The Resurrection of Christ the Saviour conveys the message of hope. Where our actions and deeds are feeble, and oft-times sinful, our Lord will effectuate the final judgement, where all iniquities vanquish. With this confidence in His resurrection, we should keep our standards without compromising in darkest hours, and speak out them boldly, as God spoke boldly.
God is still speaking. In our ever-changing time, we are reminded to listen to His speech, and the crying out of His children. Where, for an example, our world is more forgiving on people who are discovering their sexual orientations and gender identities, we should use extra faculty to discern the Word of God, instead of using hatred to extinguish love.

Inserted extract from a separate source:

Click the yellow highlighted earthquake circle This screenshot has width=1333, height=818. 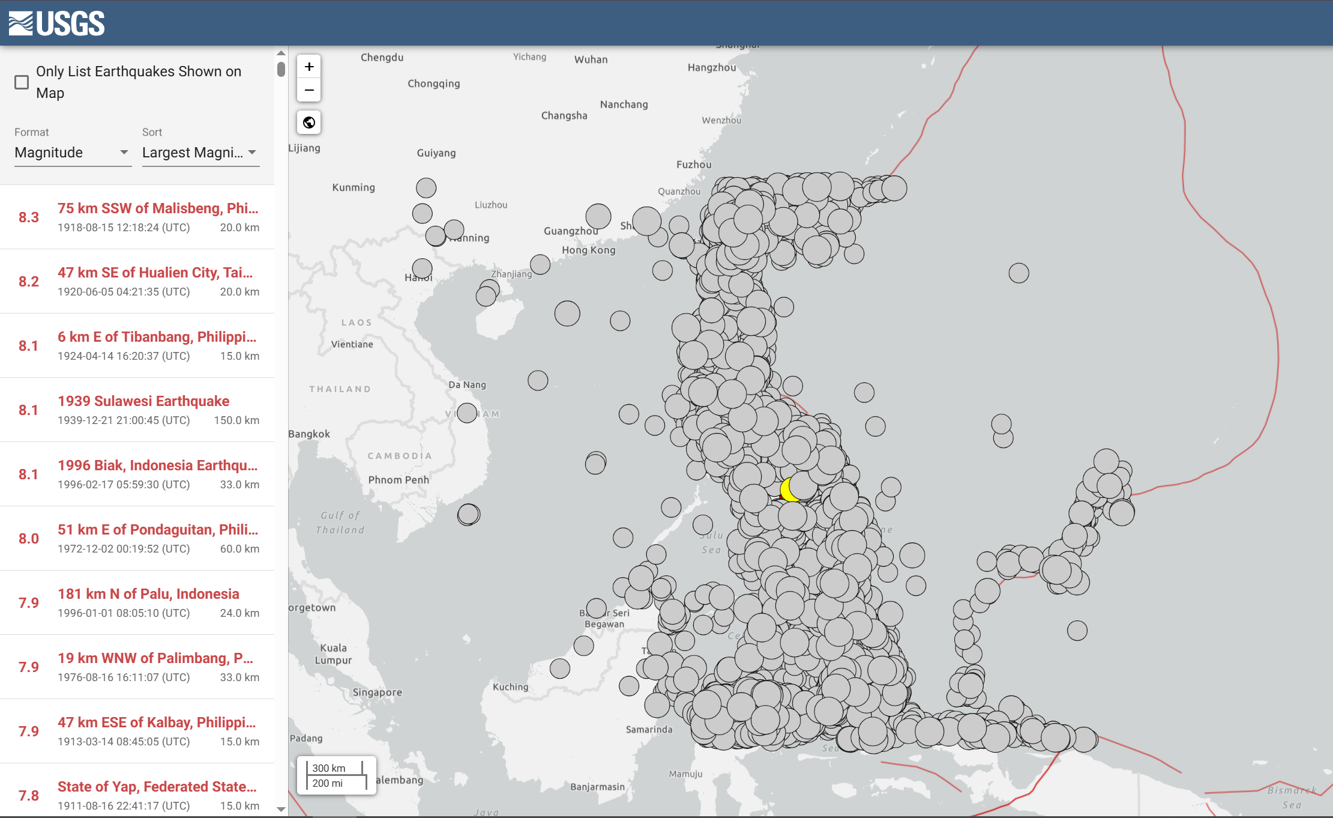(x=785, y=490)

God speaks, and God is to speak. As faithful disciples of God, we should be ever vigilant to listen to the cry of peoples. After all, we know the heart of sojourners, for we are sojourners in these lands. May the poor in spirit find comfort in our words and deeds, for our eyes have seen the salvation, ‘which you have prepared in the sight of all peoples’ (Luke 2:30-31). May the light of the Word cast out our hatred and darkness and grant us strength to speak with audacity for the humanity.